_Goal_
Copy the entries below, substituting "Display size" for every occurrence of "Screen dimensions" and leaving everything else unchanged.

_Dataset entries_
┏━━
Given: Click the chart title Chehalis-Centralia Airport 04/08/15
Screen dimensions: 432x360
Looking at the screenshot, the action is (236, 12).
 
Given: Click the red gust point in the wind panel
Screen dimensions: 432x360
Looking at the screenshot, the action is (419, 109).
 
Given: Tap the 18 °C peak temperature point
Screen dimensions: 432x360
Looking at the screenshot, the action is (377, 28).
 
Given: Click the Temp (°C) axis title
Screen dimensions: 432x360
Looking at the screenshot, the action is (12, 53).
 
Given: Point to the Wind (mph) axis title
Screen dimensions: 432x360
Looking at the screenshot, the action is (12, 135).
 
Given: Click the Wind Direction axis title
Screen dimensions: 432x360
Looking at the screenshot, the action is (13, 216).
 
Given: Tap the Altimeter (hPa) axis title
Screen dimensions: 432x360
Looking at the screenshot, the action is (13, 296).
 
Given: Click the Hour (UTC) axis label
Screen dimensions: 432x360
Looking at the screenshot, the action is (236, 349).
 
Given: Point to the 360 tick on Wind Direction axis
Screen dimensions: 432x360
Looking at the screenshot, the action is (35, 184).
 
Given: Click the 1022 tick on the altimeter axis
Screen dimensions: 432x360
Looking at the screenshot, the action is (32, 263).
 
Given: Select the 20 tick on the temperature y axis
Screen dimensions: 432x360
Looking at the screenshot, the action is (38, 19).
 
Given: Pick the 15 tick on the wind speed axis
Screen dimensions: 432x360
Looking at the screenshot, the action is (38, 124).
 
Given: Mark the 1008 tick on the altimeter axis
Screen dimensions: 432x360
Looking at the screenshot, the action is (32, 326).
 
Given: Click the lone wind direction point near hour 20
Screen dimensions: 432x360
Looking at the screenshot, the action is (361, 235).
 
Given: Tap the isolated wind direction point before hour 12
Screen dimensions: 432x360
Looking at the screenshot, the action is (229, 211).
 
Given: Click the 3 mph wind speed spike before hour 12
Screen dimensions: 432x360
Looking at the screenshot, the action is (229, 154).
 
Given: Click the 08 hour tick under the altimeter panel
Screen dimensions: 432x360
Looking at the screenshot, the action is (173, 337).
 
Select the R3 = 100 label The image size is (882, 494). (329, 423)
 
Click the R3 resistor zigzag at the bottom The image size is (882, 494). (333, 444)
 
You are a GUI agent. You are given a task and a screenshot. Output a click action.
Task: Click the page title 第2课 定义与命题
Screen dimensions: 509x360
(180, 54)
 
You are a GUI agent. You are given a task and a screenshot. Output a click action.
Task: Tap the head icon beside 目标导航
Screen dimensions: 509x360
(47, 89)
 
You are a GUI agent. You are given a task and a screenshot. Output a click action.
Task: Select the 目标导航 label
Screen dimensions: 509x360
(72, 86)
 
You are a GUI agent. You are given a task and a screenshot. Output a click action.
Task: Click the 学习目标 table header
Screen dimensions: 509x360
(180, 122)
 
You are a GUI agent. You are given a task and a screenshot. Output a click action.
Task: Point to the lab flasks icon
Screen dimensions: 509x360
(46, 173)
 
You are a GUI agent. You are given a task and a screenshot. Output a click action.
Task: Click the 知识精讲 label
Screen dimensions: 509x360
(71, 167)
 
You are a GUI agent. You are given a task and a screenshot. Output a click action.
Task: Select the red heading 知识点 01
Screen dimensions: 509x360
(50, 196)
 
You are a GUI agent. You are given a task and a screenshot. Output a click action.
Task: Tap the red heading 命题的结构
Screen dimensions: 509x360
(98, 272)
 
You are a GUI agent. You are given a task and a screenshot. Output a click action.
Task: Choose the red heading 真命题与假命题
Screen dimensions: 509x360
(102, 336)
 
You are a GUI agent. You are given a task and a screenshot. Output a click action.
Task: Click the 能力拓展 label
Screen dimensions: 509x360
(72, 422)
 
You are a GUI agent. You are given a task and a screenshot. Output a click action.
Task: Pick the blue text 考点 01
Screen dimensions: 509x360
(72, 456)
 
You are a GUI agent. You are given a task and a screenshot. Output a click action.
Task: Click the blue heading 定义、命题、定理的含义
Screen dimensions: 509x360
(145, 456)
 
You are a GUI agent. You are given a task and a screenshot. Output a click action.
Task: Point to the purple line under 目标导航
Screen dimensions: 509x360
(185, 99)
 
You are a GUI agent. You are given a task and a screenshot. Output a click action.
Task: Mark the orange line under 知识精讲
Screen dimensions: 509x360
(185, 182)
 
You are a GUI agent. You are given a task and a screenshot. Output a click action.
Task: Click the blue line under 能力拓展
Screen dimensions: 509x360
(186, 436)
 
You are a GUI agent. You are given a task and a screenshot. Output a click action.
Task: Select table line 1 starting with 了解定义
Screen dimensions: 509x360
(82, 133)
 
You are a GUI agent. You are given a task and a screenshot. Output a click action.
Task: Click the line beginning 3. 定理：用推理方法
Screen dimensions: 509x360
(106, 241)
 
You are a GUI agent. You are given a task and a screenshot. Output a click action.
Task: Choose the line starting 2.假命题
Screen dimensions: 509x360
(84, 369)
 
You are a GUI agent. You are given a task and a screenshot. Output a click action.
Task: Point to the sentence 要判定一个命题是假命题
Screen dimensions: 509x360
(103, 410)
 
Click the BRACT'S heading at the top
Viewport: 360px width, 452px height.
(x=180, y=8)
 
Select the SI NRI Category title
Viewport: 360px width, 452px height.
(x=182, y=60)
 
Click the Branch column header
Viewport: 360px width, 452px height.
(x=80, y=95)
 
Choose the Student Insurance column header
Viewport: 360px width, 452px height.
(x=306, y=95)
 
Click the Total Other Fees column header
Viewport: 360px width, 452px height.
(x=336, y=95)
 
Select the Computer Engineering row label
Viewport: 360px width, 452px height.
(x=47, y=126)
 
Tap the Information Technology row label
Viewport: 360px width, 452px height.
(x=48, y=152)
┗━━
_Result below_
Given: Click the chart title Chehalis-Centralia Airport 04/08/15
Display size: 432x360
Looking at the screenshot, the action is (236, 12).
 
Given: Click the red gust point in the wind panel
Display size: 432x360
Looking at the screenshot, the action is (419, 109).
 
Given: Tap the 18 °C peak temperature point
Display size: 432x360
Looking at the screenshot, the action is (377, 28).
 
Given: Click the Temp (°C) axis title
Display size: 432x360
Looking at the screenshot, the action is (12, 53).
 
Given: Point to the Wind (mph) axis title
Display size: 432x360
Looking at the screenshot, the action is (12, 135).
 
Given: Click the Wind Direction axis title
Display size: 432x360
Looking at the screenshot, the action is (13, 216).
 
Given: Tap the Altimeter (hPa) axis title
Display size: 432x360
Looking at the screenshot, the action is (13, 296).
 
Given: Click the Hour (UTC) axis label
Display size: 432x360
Looking at the screenshot, the action is (236, 349).
 
Given: Point to the 360 tick on Wind Direction axis
Display size: 432x360
Looking at the screenshot, the action is (35, 184).
 
Given: Click the 1022 tick on the altimeter axis
Display size: 432x360
Looking at the screenshot, the action is (32, 263).
 
Given: Select the 20 tick on the temperature y axis
Display size: 432x360
Looking at the screenshot, the action is (38, 19).
 
Given: Pick the 15 tick on the wind speed axis
Display size: 432x360
Looking at the screenshot, the action is (38, 124).
 
Given: Mark the 1008 tick on the altimeter axis
Display size: 432x360
Looking at the screenshot, the action is (32, 326).
 
Given: Click the lone wind direction point near hour 20
Display size: 432x360
Looking at the screenshot, the action is (361, 235).
 
Given: Tap the isolated wind direction point before hour 12
Display size: 432x360
Looking at the screenshot, the action is (229, 211).
 
Given: Click the 3 mph wind speed spike before hour 12
Display size: 432x360
Looking at the screenshot, the action is (229, 154).
 
Given: Click the 08 hour tick under the altimeter panel
Display size: 432x360
Looking at the screenshot, the action is (173, 337).
 
Select the R3 = 100 label The image size is (882, 494). (329, 423)
 
Click the R3 resistor zigzag at the bottom The image size is (882, 494). (333, 444)
 
You are a GUI agent. You are given a task and a screenshot. Output a click action.
Task: Click the page title 第2课 定义与命题
Display size: 509x360
(180, 54)
 
You are a GUI agent. You are given a task and a screenshot. Output a click action.
Task: Tap the head icon beside 目标导航
Display size: 509x360
(47, 89)
 
You are a GUI agent. You are given a task and a screenshot. Output a click action.
Task: Select the 目标导航 label
Display size: 509x360
(72, 86)
 
You are a GUI agent. You are given a task and a screenshot. Output a click action.
Task: Click the 学习目标 table header
Display size: 509x360
(180, 122)
 
You are a GUI agent. You are given a task and a screenshot. Output a click action.
Task: Point to the lab flasks icon
Display size: 509x360
(46, 173)
 
You are a GUI agent. You are given a task and a screenshot. Output a click action.
Task: Click the 知识精讲 label
Display size: 509x360
(71, 167)
 
You are a GUI agent. You are given a task and a screenshot. Output a click action.
Task: Select the red heading 知识点 01
Display size: 509x360
(50, 196)
 
You are a GUI agent. You are given a task and a screenshot. Output a click action.
Task: Tap the red heading 命题的结构
Display size: 509x360
(98, 272)
 
You are a GUI agent. You are given a task and a screenshot. Output a click action.
Task: Choose the red heading 真命题与假命题
Display size: 509x360
(102, 336)
 
You are a GUI agent. You are given a task and a screenshot. Output a click action.
Task: Click the 能力拓展 label
Display size: 509x360
(72, 422)
 
You are a GUI agent. You are given a task and a screenshot. Output a click action.
Task: Pick the blue text 考点 01
Display size: 509x360
(72, 456)
 
You are a GUI agent. You are given a task and a screenshot. Output a click action.
Task: Click the blue heading 定义、命题、定理的含义
Display size: 509x360
(145, 456)
 
You are a GUI agent. You are given a task and a screenshot. Output a click action.
Task: Point to the purple line under 目标导航
Display size: 509x360
(185, 99)
 
You are a GUI agent. You are given a task and a screenshot. Output a click action.
Task: Mark the orange line under 知识精讲
Display size: 509x360
(185, 182)
 
You are a GUI agent. You are given a task and a screenshot. Output a click action.
Task: Click the blue line under 能力拓展
Display size: 509x360
(186, 436)
 
You are a GUI agent. You are given a task and a screenshot. Output a click action.
Task: Select table line 1 starting with 了解定义
Display size: 509x360
(82, 133)
 
You are a GUI agent. You are given a task and a screenshot. Output a click action.
Task: Click the line beginning 3. 定理：用推理方法
Display size: 509x360
(106, 241)
 
You are a GUI agent. You are given a task and a screenshot. Output a click action.
Task: Choose the line starting 2.假命题
Display size: 509x360
(84, 369)
 
You are a GUI agent. You are given a task and a screenshot. Output a click action.
Task: Point to the sentence 要判定一个命题是假命题
Display size: 509x360
(103, 410)
 
Click the BRACT'S heading at the top
Viewport: 360px width, 452px height.
(x=180, y=8)
 
Select the SI NRI Category title
Viewport: 360px width, 452px height.
(x=182, y=60)
 
Click the Branch column header
Viewport: 360px width, 452px height.
(x=80, y=95)
 
Choose the Student Insurance column header
Viewport: 360px width, 452px height.
(x=306, y=95)
 
Click the Total Other Fees column header
Viewport: 360px width, 452px height.
(x=336, y=95)
 
Select the Computer Engineering row label
Viewport: 360px width, 452px height.
(x=47, y=126)
 
Tap the Information Technology row label
Viewport: 360px width, 452px height.
(x=48, y=152)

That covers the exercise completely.